В конце концов срок аренды моего предыдущего жилья закончился, а нового места, которое подходило бы и по цене, и по удобству, найти так и не удалось. Мне — на тот момент 29-летней молодой женщине — пришлось вернуться к родителям. С одной стороны, это было очень здорово (мама, папа, спасибо!). Но с другой, это было тотальное поражение. Я была очень благодарна, что у меня есть место, которого нет у многих, куда всегда можно прийти. И в то же время каждую ночь, засыпая на моей детской ядрено-розовой кровати, я шерстила сайты с арендным жильем. В конце концов я нашла небольшой домик с парковкой и всего несколькими ступеньками у входа. Я подумала: если мы сможем установить пандус на этих ступеньках, может быть, дело выгорит.
Когда мой парень втащил меня по этим ступенькам, и мы преодолели две входные двери, у меня аж сердце замерло: дом! Да, это не идеально адаптированная среда: я паркуюсь на улице, потом заталкиваю себя на коляске на бордюр, потом заезжаю на пандус, который мне бесплатно установил благотворительный фонд, да, в ванную комнату на кресле не заехать. Но я выполняю определенные действия по строго заведенному порядку, которые позволяют мне справляться. Ну и мне пока удается каждый месяц оплачивать это жилье.

Если оглянуться назад, конечно, я понимаю, что мой город не пытался мне сказать, что я тут не нужна. Напротив, послание, скорее, было следующего содержания: «Слушай, да мы вообще о тебе не думаем». Так сказать, прямого вреда не причиняет, но из обоймы выбивает. Мой пример поиска жилья отлично иллюстрирует, каково это — идти по жизни, когда ты ограничен и когда ты не ограничен в своих возможностях.
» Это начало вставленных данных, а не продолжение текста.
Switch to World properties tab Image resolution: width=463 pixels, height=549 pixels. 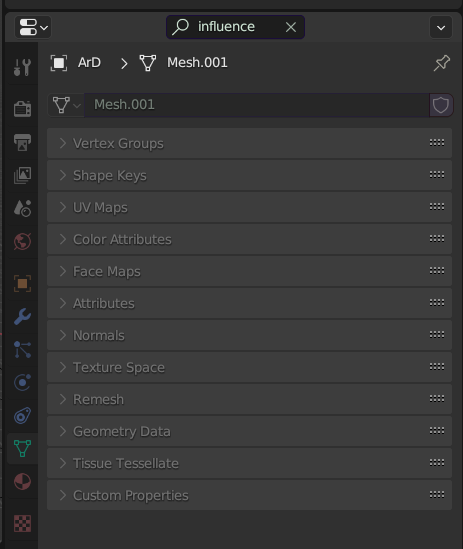[x=22, y=241]
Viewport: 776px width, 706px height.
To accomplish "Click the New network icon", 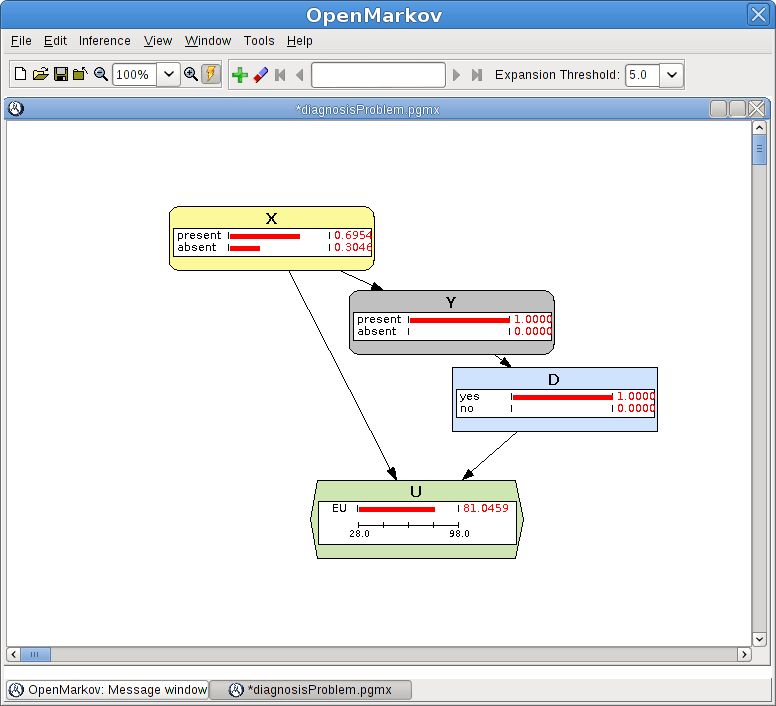I will (20, 75).
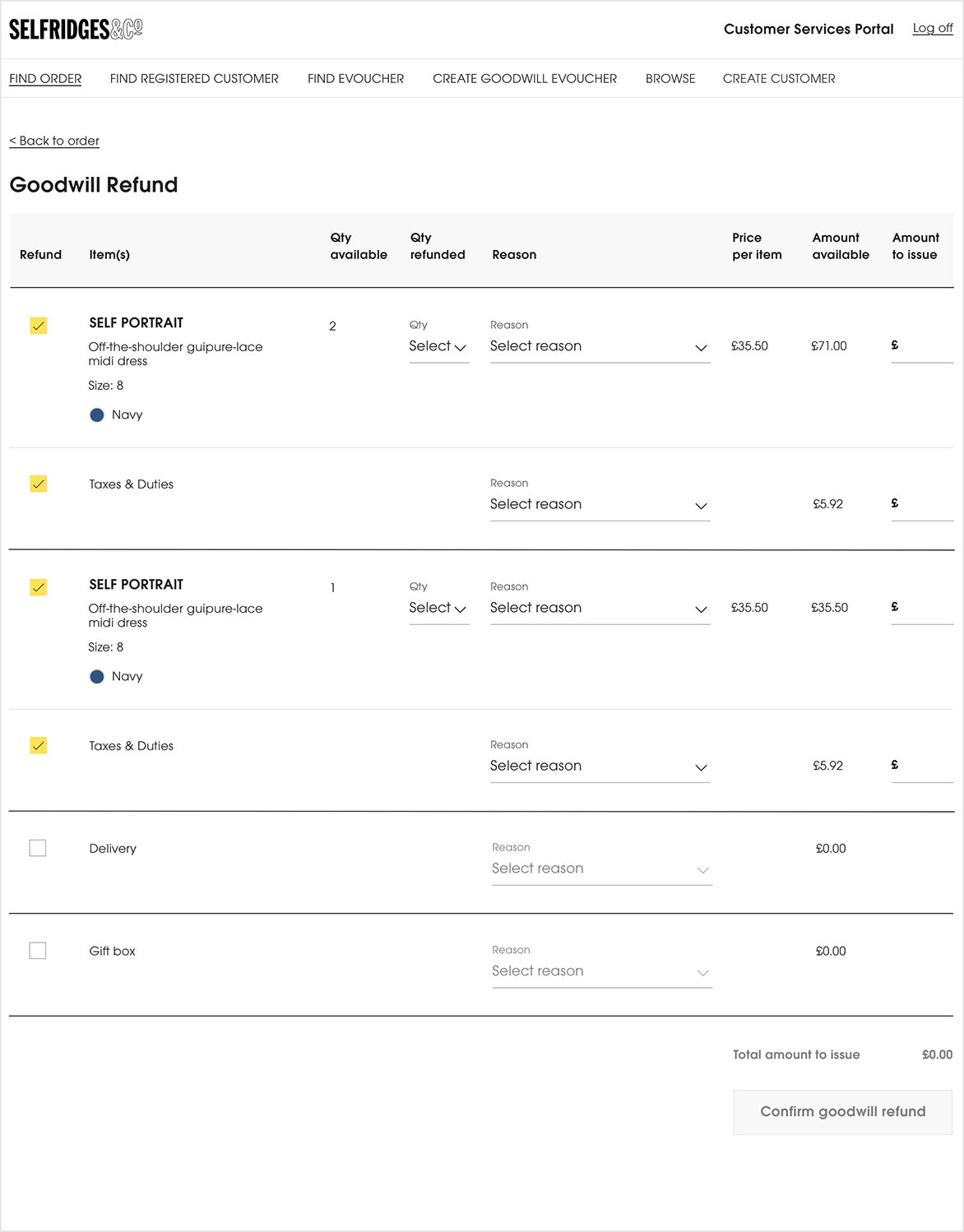The height and width of the screenshot is (1232, 964).
Task: Open Qty dropdown for second dress item
Action: pos(438,609)
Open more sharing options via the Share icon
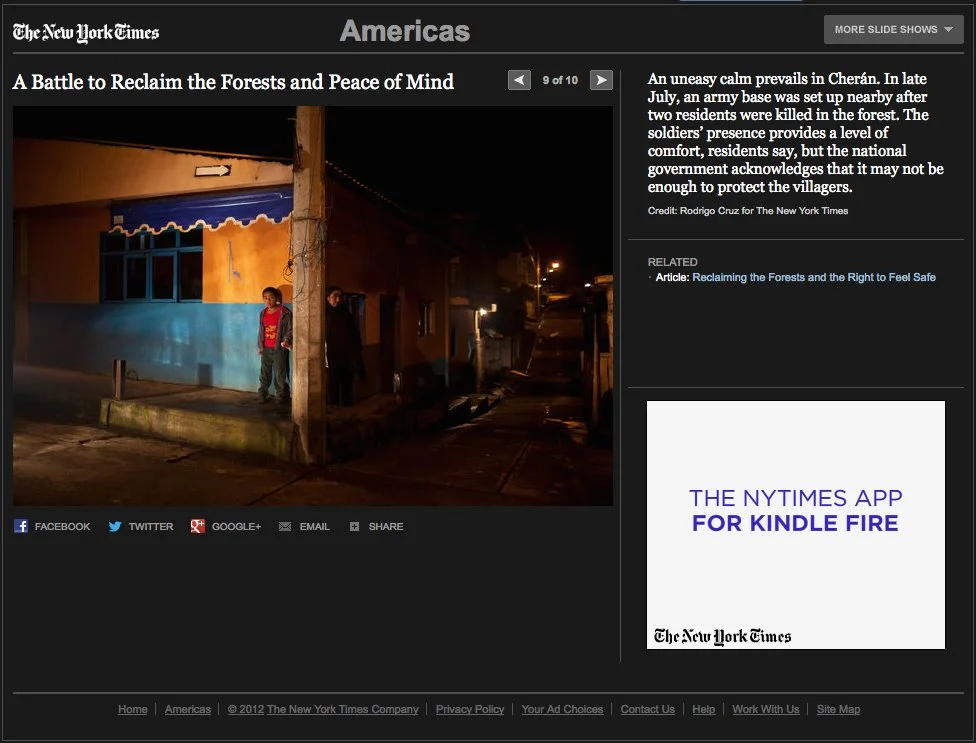976x743 pixels. click(376, 526)
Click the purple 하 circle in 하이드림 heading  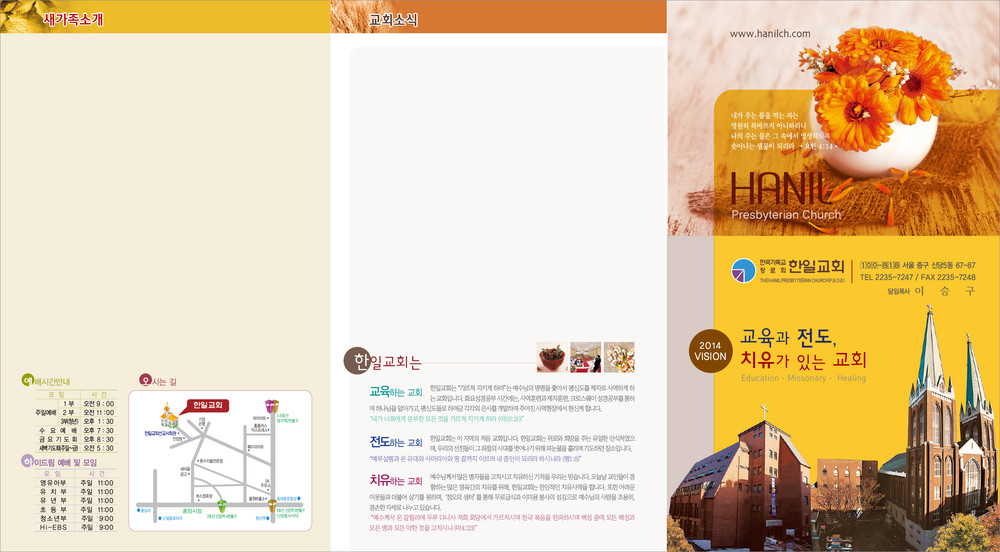click(x=27, y=462)

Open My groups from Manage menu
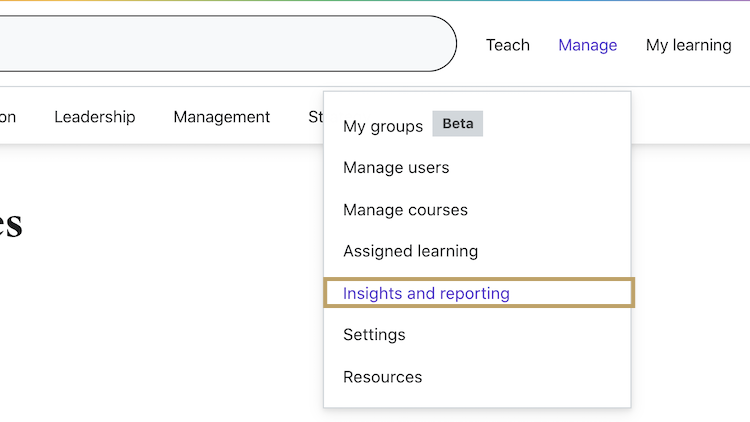pyautogui.click(x=383, y=126)
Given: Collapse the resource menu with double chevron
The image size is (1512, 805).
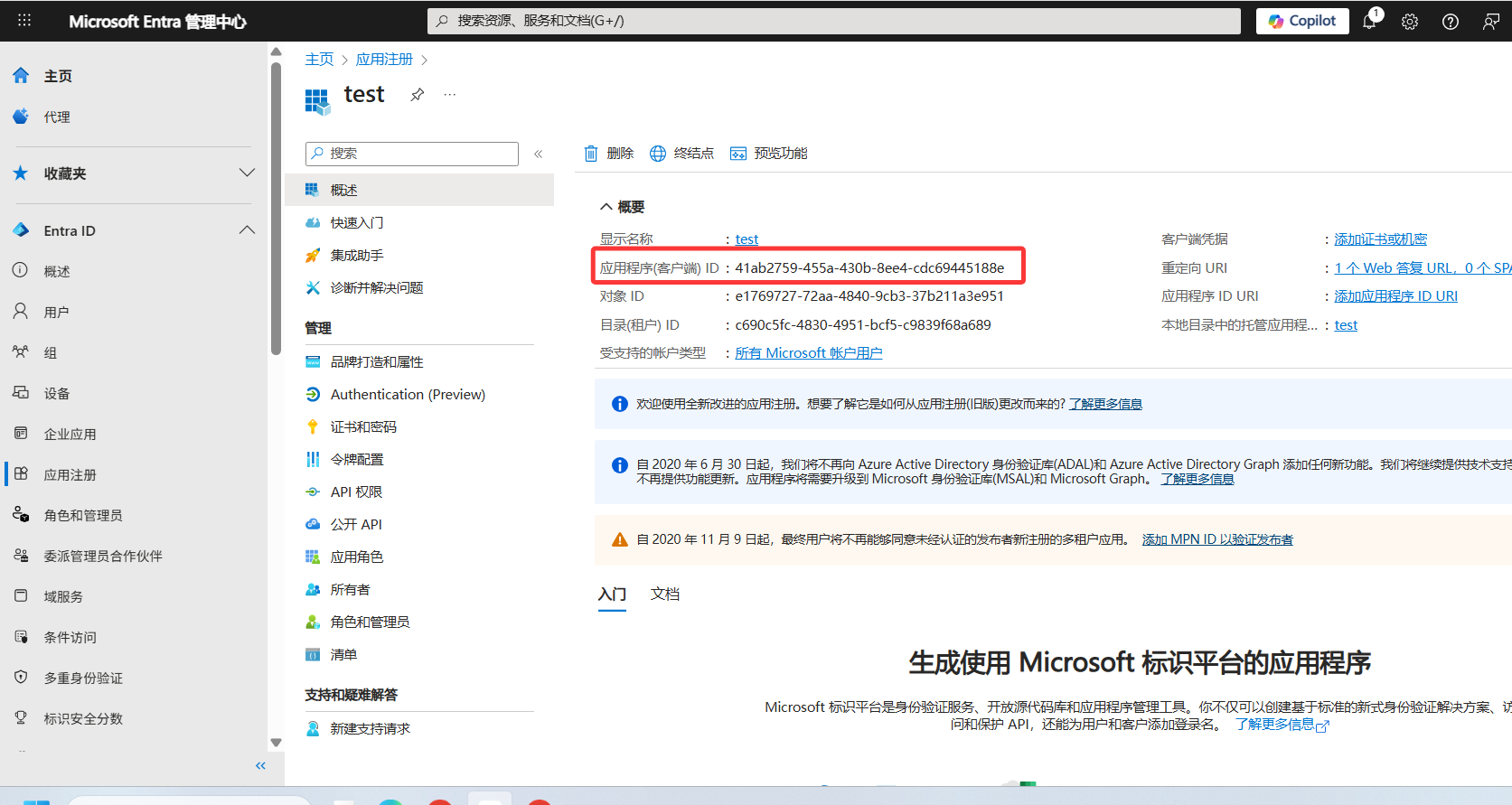Looking at the screenshot, I should 538,154.
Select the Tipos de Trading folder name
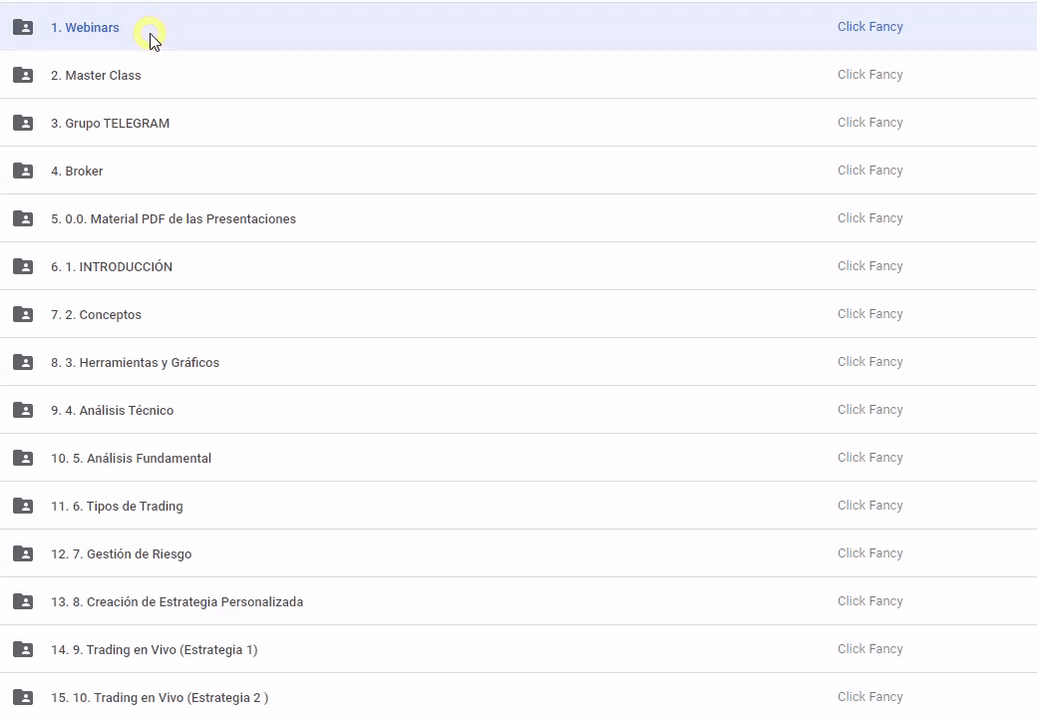The height and width of the screenshot is (720, 1037). click(117, 506)
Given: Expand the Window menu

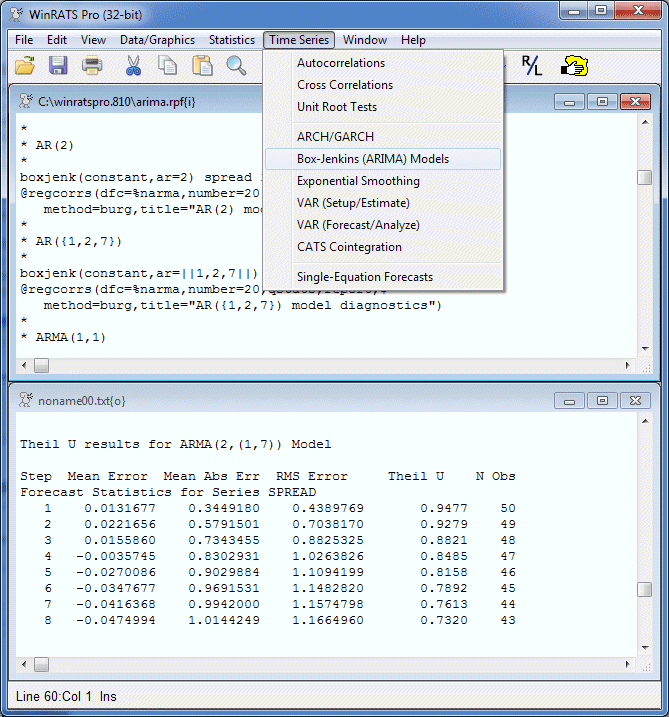Looking at the screenshot, I should [364, 40].
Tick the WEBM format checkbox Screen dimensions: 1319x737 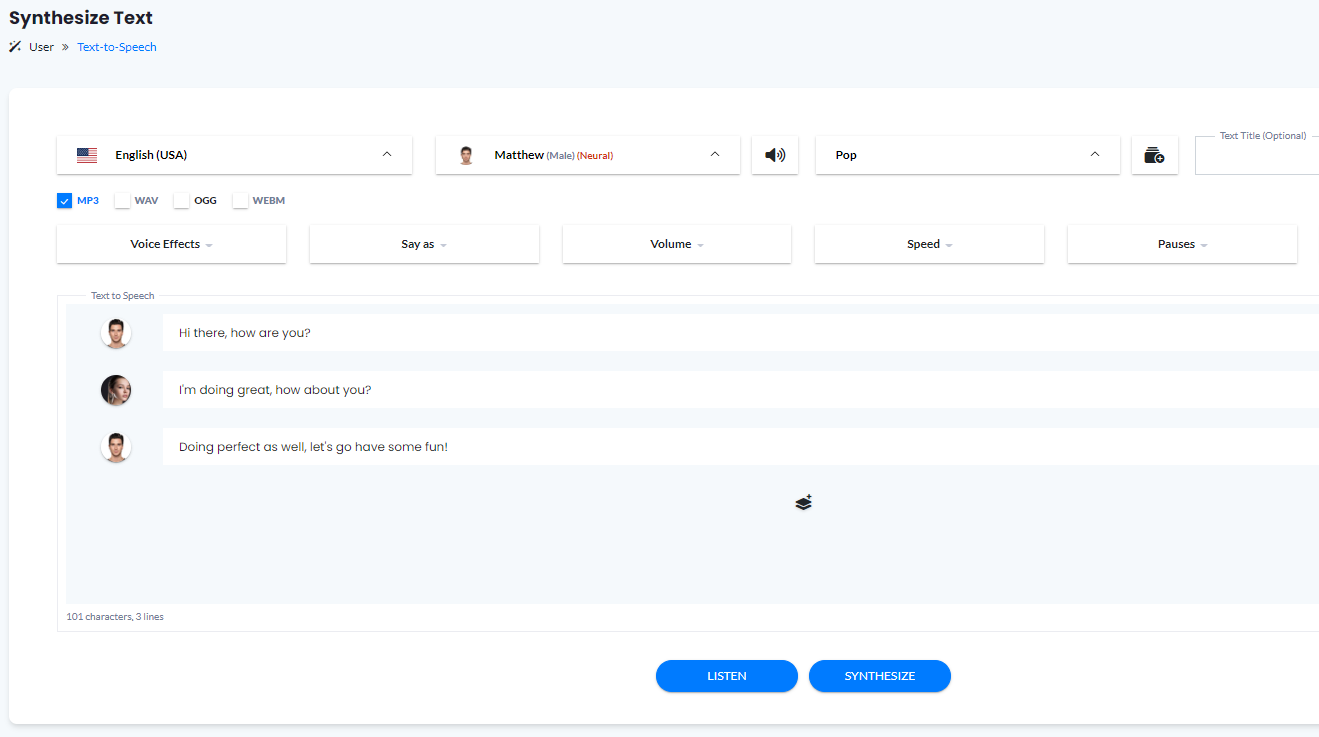(241, 201)
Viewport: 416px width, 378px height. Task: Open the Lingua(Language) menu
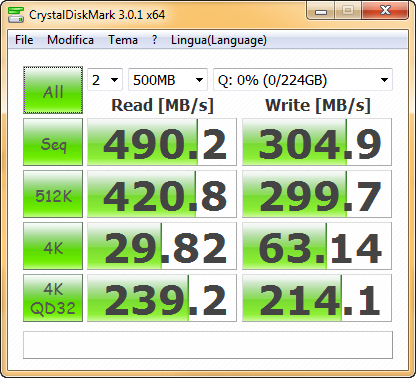219,40
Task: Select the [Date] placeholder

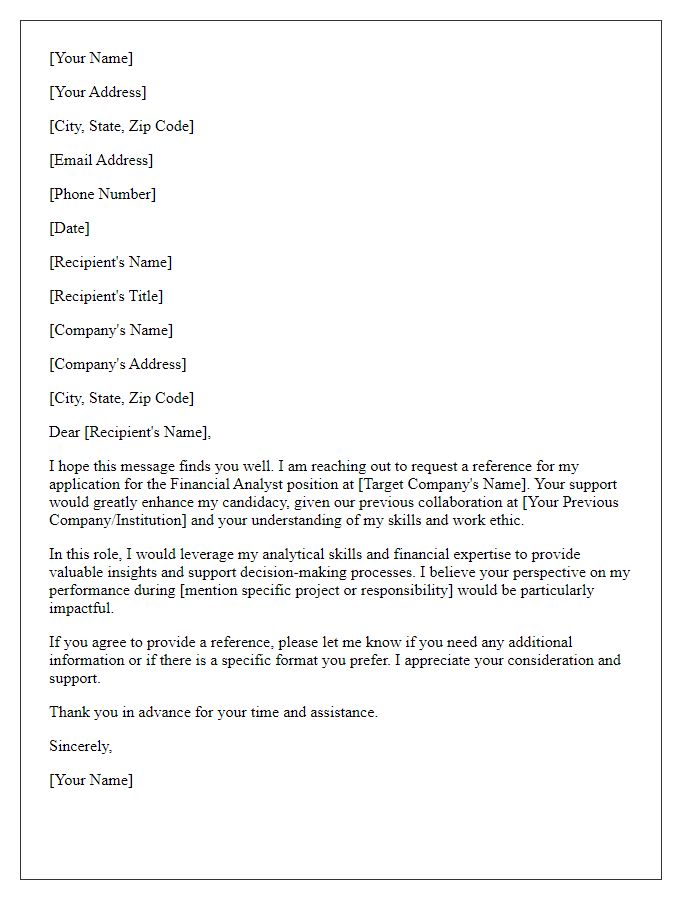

Здоровые люди впрыгивают на подножку автобуса, шагают по тротуарам, забегают в общественные туалеты/магазины/кафешки и возвращаются вечером в свои дома, которые созданы в соответствии с потребностями их тела. Когда ты человек с ограниченными возможностями, ты принадлежишь к той немногочисленной группе людей, которым приходится думать, как бы адаптировать свое тело под окружающее пространство. И когда ты встречаешь кого-то, кто думает о доступности среды именно для тебя, как, например, организация «Строители надежды» (‘Hope Builders'), которая сделала мне пандус, это так потрясает, как будто небеса разверзлись и оттуда тебе на голову обрушился ливень из золотых монет и разноцветных конфеток 'Skittles'.

Как вы создавали свой собственный дом?

— Когда мне было семь лет, мы с сестрой часто играли в доме семьи Биман. В этой семье было три очень эксцентричных дочери, мама-художник по куклам из папье-маше, которая развлекала нас тем, что клала себе в рот тонко нарезанные дольки апельсина и изображала обезьянку, и папа-энтомолог, который читал нам «Волшебника Изумрудного города» и мастерски изображал всех персонажей. Все дверные ручки в доме были из стекла, паркет был кривым и вздутым, а ковры совершенно не подходили к обивке диванов. Все поверхности — стены, столы, полки — были покрыты художествами детей и родителей. В доме было очень много разных текстур, ярких цветов, дающих заряд энергии и уюта. Прошло почти 25 лет, но в моей голове дом семьи Биман — это образ дома, каким он должен быть. Это место, которое дает вдохновение, свободу творчеству, танцу, беспорядку, окутывает тебя и увлекает в истории, сказки, в саму пульсирующую жизнь.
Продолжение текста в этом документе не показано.